JAIME ARON Associated Press IRVING, Texas -
Jerry Jones once said any of 500 coaches could have won a Super Bowl with the talent he'd assembled for the Dallas Cowboys. Since uttering that memorable line, he's gone through Barry Switzer, Chan Gailey, Dave Campo and Bill Parcells.
That leaves 496 candidates to choose from this time around.
Jones was thrown into another coaching search when Parcells retired Monday. While the team's owner-general manager has long maintained he wanted Parcells back, Jones surely already has a list of candidates in mind.
Who is on it remains guesswork. Anyone is possible, with Jones confident in the drawing powers of his wallet and the mystique of the Cowboys.
"Winning is the name of the game," Jones said in a statement Monday. "We have made progress on that front in the recent past and we will continue to build on that progress with the belief that we have to do better."
Jones is antsy because the Cowboys haven't won a playoff game since 1996 - and because they're moving into a $1 billion, 100,000-seat stadium in 2009. That's pressure enough to make sure he gets it right.
A key issue will be control, primarily how much Jones needs. Of the five coaches he's hired, only Parcells and Jimmy Johnson had loud voices in personnel decisions.
If Jones is willing to keep sharing, he could go after a big name, like Southern California's Pete Carroll. Another intriguing option is Bill Cowher, who left the Steelers for time off but might be willing to return for enough money and power.
But if Jones is itching to call the shots again, he'll have to go with someone just happy to have the job. That could be an up-and-coming NFL assistant, like Chicago defensive coordinator Ron Rivera, or a college coach, like LSU's Les Miles, a Dallas assistant from 1998-2000. Oklahoma's Bob Stoops took himself out of the running Tuesday, releasing a statement that said, "I want to make it clear that I am not interested in any other coaching positions at this time."

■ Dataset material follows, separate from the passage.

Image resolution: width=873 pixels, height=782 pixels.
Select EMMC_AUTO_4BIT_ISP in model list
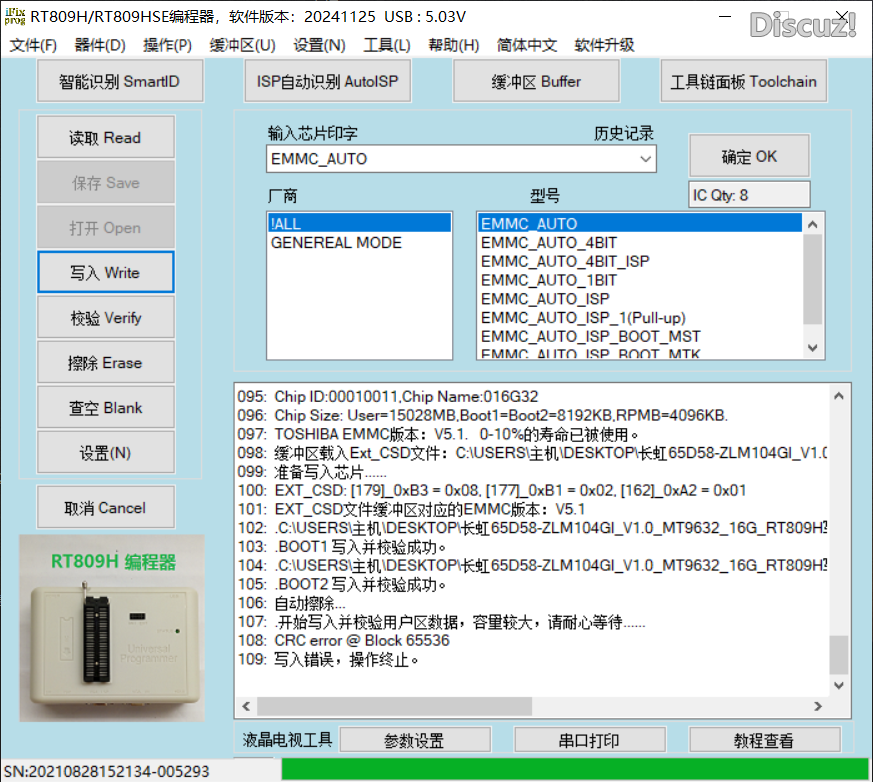pyautogui.click(x=565, y=261)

Jones' previous coaching searches don't provide much insight because the circumstances were so different.
He started with a pair of old pals in Johnson and Switzer. Then he went with Gailey and Campo, obscure coordinators willing to work cheap and let Jones call the shots. After that, Jones' reputation was shot, but he lucked out when Parcells said he was interested.

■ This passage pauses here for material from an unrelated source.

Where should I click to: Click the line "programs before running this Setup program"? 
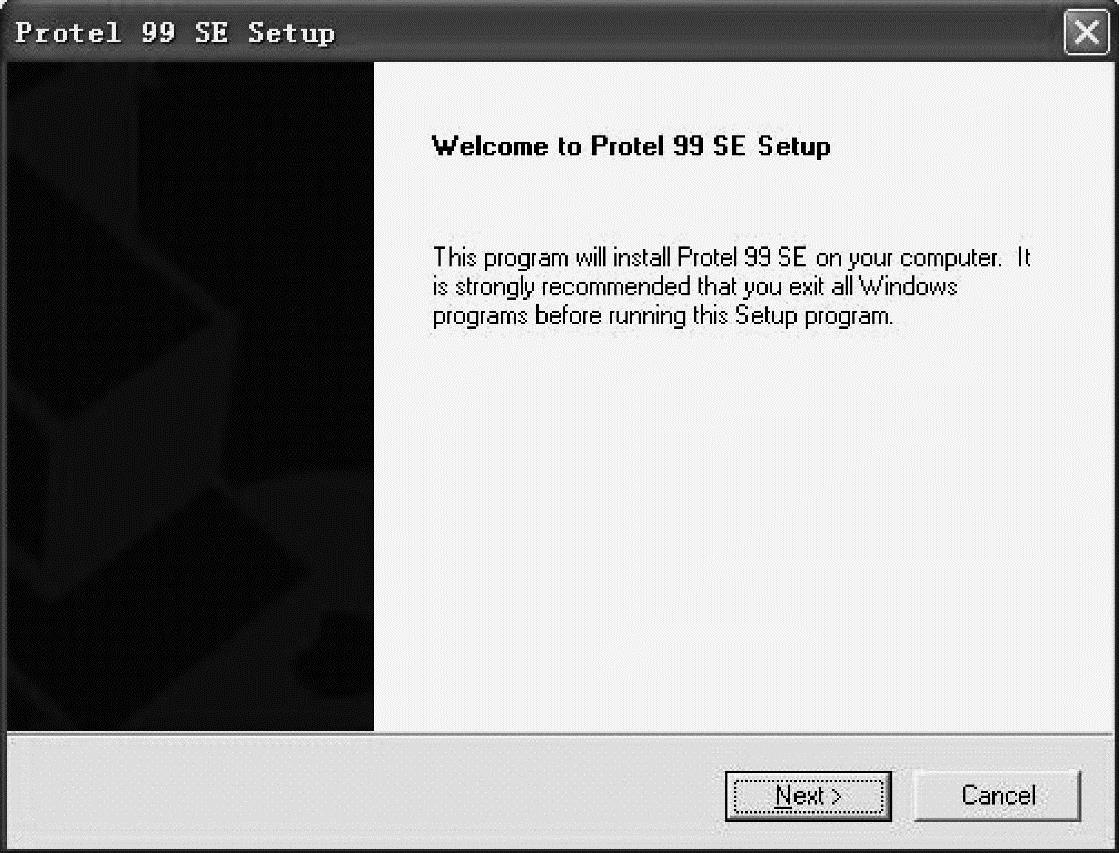point(661,317)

Dallas went 34-32 under Parcells, losing two playoff games. That sure beats 15-33 under Campo - but it wasn't as good as Gailey. He won a division title and made the playoffs in both of his seasons, plus gave Jones the payday of hosting a wild-card game.
It's hard to say how the Parcells experiment affected Jones' approach. In his statement, Jones said it showed his "willingness to embrace a different philosophy and approach toward winning" and added that it reinforced his "willingness to be flexible."
How much remains to be seen.
To Cowboys fans, the ultimate flexibility would be bending over backward and hiring Johnson. Since that is unlikely - after all, Johnson inspired the "any of 500 coaches" line - plenty of folks would consider San Francisco offensive coordinator Norv Turner the next best thing.
Turner was the offensive coordinator on Johnson's two Super Bowl winners and remains beloved by Troy Aikman, Emmitt Smith and Michael Irvin. However, Turner went 59-83-1 in seven years as a coach with Washington and two in Oakland.
Supporters note that neither organization was conducive to winning. They also like the idea of Turner grooming another young quarterback in Tony Romo and seeing what he can do with all the other offensive talent.
But Jones may want to lean more toward defense, especially since Parcells spent the last two years building the roster for a 3-4 scheme.
San Diego defensive coordinator Wade Phillips knows all about the 3-4. He also knows how to run a team, having coached Denver and Buffalo, with interim stints in New Orleans and Atlanta. He even knows what it's like to replace a Super Bowl coach, having followed Dan Reeves with the Broncos and Marv Levy with the Bills.
He's plenty interested, too.
"Well yeah, sure," he said Tuesday. "From all I'm hearing it would seem natural. But I have no control over that. I'm just waiting to see if they start the process, if I'm in it. It'd be nice."
Jones also must consider a minority candidate. Dennis Green, recently fired by Arizona, is a name that's popped up before in Dallas. A name with a Texas tie is Mike Singletary, the assistant head coach of the 49ers.
Also remember Jones loves making a splash.
Maybe that would be paying the "Herculean buyout" the Notre Dame athletic director says is on Charlie Weis' contract. Or going way off the radar and seeing if Urban Meyer can do for Dallas what he did for Florida despite an offensive scheme best suited for college.
There's also the chance Chicago doesn't give Lovie Smith the raise and extension beyond 2007 that he wants after leading the Bears to the Super Bowl, and the club lets Jones take a crack at him.
Regardless of how it plays out, the seventh coach in Cowboys history will have a big job on his hands.
And if he can't handle it, Jones still will have 495 choices left.